● Description of the task
From the line that contains "Task: Click the" through the end of the records below, write out each line exactly as it appears, but not the pictures.

======== Material for this task

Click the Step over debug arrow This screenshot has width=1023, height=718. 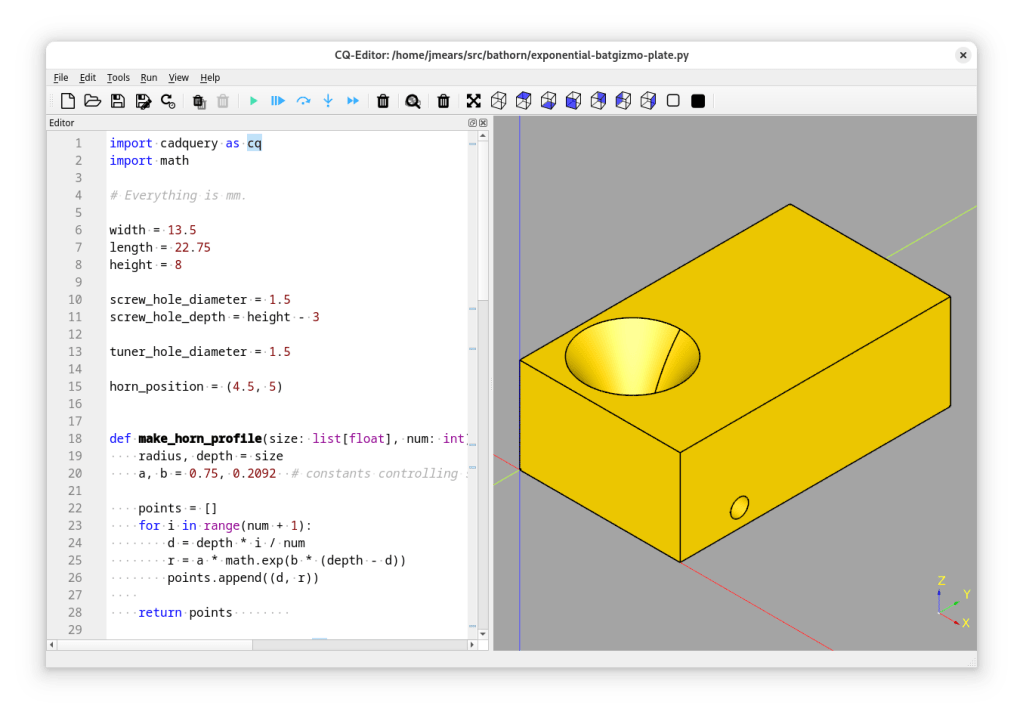tap(303, 101)
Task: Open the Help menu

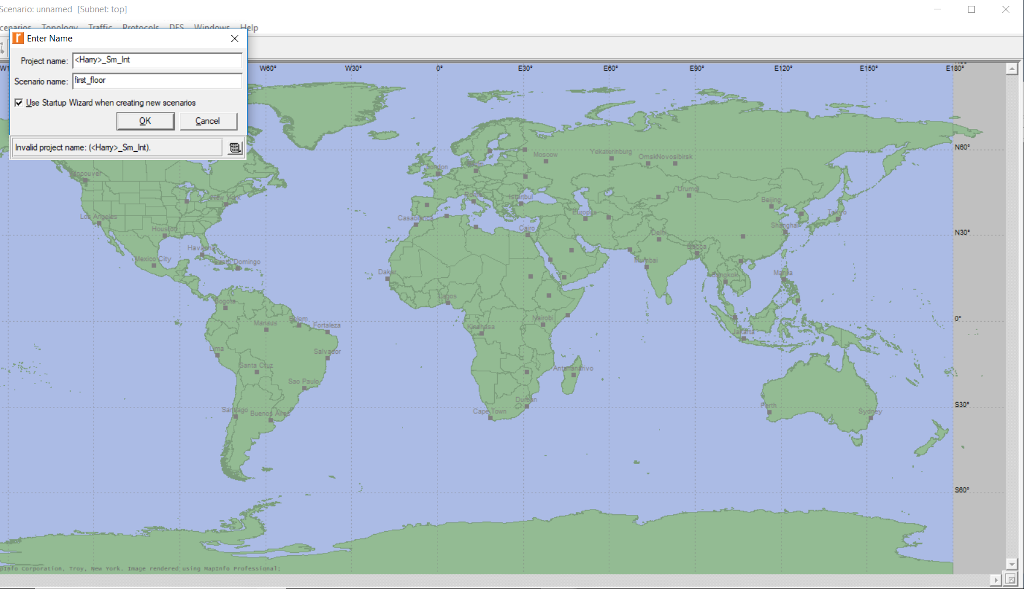Action: tap(249, 28)

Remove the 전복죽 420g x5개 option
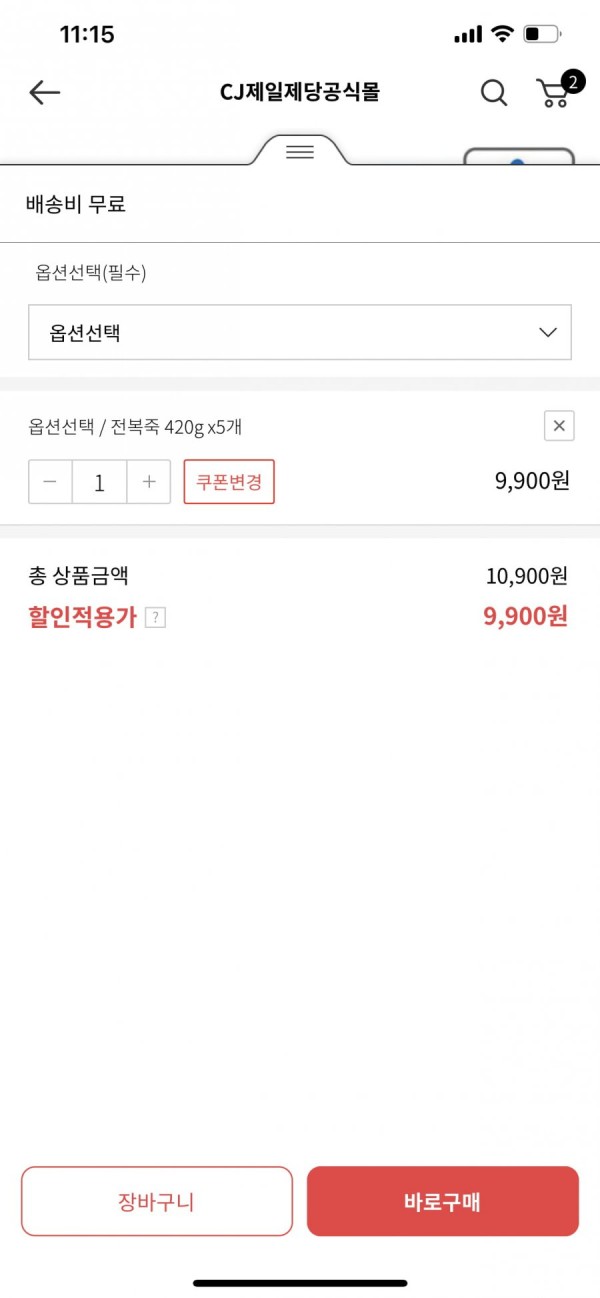tap(559, 426)
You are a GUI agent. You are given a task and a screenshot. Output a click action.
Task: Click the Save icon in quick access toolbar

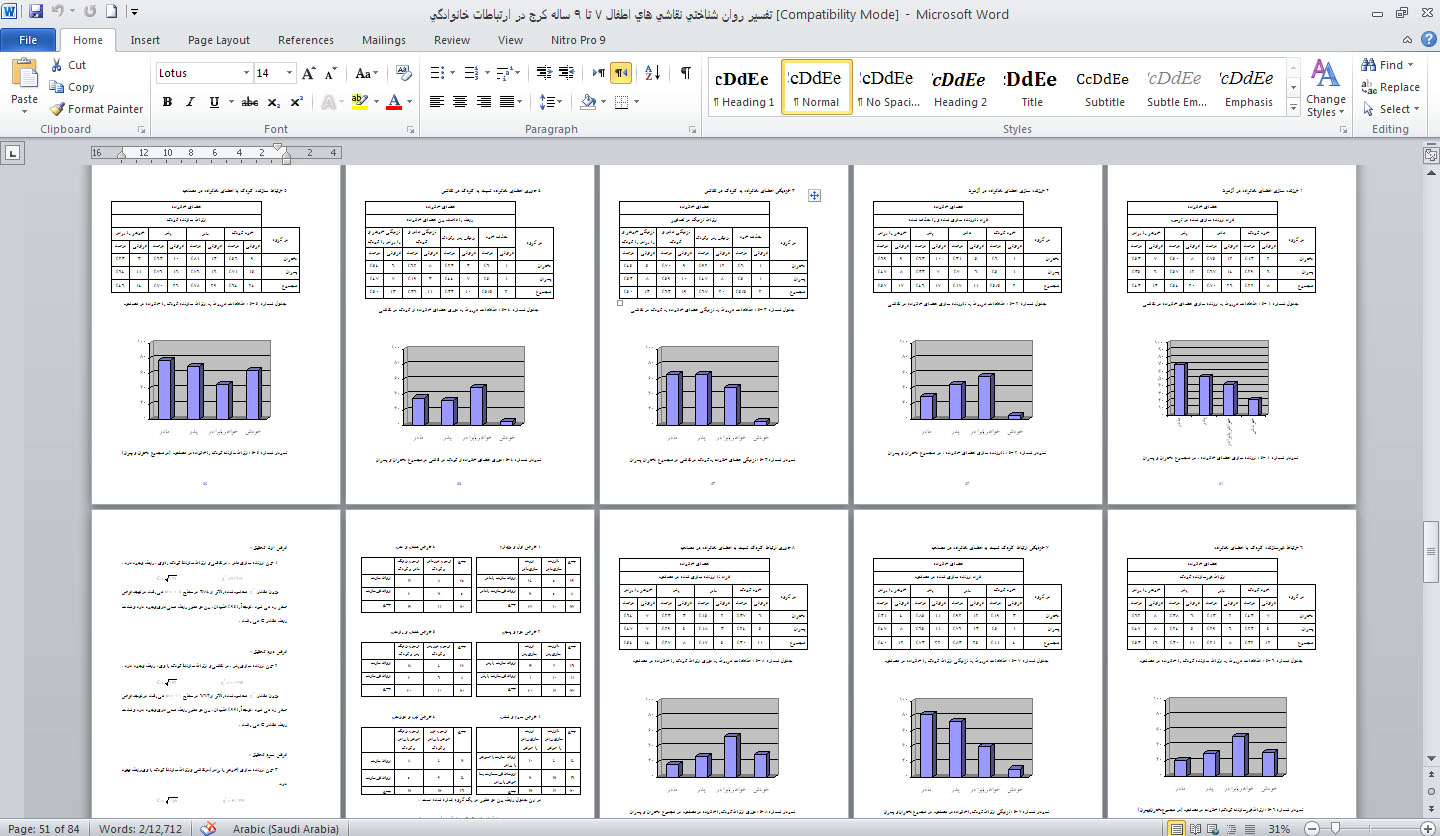click(x=36, y=14)
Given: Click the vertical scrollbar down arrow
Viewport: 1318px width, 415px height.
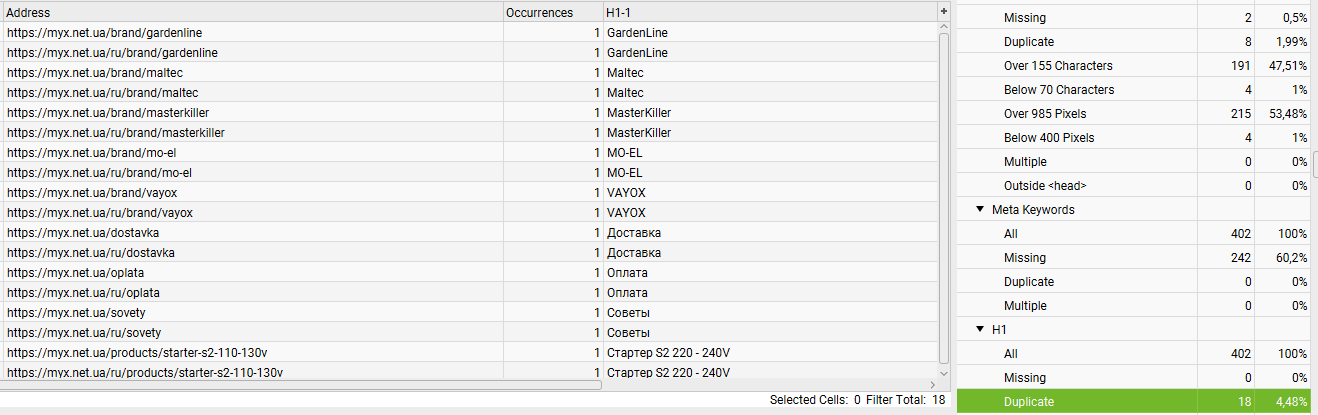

================

● Solution for this task
Task: Click the Save icon in quick access toolbar

click(x=36, y=14)
Given: Click the vertical scrollbar down arrow
Viewport: 1318px width, 415px height.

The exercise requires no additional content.